A gestão da empresa é muito baseada na cultura interna, principalmente no fanatismo por bike. No começo isso até parece legal, cria integração e um senso de grupo, mas com o tempo fica claro que essa cultura acaba se sobrepondo às necessidades reais do negócio.
A gestão não demonstra um bom entendimento da parte financeira e estratégica da empresa. Mesmo contratando bons profissionais, muitas ideias e propostas de melhoria acabam sendo barradas com o argumento de que “sempre funcionou assim”, o que limita inovação e evolução.
Outro ponto que chama atenção é que alguns funcionários, por conta da proximidade com a liderança e desse ambiente mais informal, passam a agir como se fossem donos da empresa. As decisões acabam sendo muito influenciadas por relações pessoais, e menos por critérios técnicos ou visão de negócio.
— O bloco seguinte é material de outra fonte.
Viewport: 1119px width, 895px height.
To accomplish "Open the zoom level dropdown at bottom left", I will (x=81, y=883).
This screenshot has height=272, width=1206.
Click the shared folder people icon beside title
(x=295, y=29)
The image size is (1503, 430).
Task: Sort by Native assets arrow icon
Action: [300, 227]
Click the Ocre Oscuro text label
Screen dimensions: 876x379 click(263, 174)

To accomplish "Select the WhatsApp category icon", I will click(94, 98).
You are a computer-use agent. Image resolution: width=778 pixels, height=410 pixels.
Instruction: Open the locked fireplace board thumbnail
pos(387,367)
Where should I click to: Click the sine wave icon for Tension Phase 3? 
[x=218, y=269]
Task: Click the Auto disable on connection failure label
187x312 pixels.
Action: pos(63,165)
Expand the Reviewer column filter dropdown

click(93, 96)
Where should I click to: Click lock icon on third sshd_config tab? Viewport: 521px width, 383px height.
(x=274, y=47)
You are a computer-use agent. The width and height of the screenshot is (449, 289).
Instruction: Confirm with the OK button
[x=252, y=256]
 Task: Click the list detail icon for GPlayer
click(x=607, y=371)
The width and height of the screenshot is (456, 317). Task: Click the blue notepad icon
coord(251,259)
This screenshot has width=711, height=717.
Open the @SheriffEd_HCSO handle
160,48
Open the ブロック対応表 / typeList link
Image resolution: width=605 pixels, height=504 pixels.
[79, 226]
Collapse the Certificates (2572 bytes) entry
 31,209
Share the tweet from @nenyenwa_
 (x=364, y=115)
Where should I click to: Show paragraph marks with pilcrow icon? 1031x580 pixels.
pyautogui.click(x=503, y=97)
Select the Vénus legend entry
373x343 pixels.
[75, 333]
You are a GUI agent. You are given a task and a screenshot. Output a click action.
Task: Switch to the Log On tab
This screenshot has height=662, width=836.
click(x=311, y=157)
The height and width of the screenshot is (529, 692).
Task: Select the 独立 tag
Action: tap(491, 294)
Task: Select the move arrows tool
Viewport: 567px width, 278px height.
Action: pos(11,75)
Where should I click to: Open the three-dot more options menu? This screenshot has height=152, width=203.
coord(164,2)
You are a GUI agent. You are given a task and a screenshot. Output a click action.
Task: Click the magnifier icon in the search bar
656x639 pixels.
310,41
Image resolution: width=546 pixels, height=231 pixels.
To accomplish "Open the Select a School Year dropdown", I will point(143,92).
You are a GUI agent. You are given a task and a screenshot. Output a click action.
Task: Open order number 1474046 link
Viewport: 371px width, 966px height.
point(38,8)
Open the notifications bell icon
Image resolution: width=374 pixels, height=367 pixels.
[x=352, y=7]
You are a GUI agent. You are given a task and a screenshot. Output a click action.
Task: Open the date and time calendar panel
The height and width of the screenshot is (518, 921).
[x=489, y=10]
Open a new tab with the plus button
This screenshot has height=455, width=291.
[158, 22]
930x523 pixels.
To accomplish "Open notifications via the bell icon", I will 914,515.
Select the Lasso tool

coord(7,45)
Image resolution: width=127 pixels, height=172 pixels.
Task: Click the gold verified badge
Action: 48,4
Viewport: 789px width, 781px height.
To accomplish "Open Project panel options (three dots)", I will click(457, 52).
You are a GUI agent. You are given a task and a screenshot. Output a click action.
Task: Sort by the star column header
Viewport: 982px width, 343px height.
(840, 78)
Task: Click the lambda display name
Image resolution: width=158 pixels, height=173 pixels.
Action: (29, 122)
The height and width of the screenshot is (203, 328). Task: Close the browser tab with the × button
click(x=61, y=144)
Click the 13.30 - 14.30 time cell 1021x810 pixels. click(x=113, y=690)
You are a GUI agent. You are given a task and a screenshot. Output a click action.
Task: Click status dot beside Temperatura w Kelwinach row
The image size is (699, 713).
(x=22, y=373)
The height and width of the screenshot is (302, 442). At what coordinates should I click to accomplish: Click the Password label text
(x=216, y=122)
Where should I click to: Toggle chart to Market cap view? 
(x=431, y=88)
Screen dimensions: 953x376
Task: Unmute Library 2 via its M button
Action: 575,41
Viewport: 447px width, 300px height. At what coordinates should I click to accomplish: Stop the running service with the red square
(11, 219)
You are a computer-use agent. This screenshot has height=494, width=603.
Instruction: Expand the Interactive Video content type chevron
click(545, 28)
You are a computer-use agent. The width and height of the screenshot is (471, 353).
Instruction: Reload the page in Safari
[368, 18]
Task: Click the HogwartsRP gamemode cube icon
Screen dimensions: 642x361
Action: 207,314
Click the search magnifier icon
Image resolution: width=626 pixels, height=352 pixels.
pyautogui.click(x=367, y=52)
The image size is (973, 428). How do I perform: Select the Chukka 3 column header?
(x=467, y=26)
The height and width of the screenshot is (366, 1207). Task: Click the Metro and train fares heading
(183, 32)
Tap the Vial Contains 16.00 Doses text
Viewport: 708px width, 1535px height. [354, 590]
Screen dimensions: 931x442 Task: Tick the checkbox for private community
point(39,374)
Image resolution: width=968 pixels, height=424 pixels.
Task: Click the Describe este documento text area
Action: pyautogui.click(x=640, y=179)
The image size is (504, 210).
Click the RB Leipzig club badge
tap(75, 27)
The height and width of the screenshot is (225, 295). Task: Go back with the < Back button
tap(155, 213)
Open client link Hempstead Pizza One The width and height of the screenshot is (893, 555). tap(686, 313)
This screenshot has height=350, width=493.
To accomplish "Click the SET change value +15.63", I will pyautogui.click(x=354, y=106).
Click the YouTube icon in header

Também é visível que boa parte do time veio da mesma empresa anterior, o que criou grupos bem fechados. Isso dificulta a entrada de pessoas novas, reduz a troca de ideias diferentes e reforça um ambiente onde quem já se conhece tem mais espaço do que quem chega depois. Observei também que a rotatividade de funcionários da empresa é grande mas somente aqueles que são contratados externo quem veio da antiga empresa continua lá firme e forte
No geral, falta uma gestão mais profissional, com foco em resultado, estratégia e crescimento. A empresa prioriza muito as relações pessoais e a cultura do grupo, e acaba deixando de lado uma visão mais ampla e estruturada do negócio. Não existe uma avaliação de desempenho ou um plano de carreira muitos funcionários terceirizados.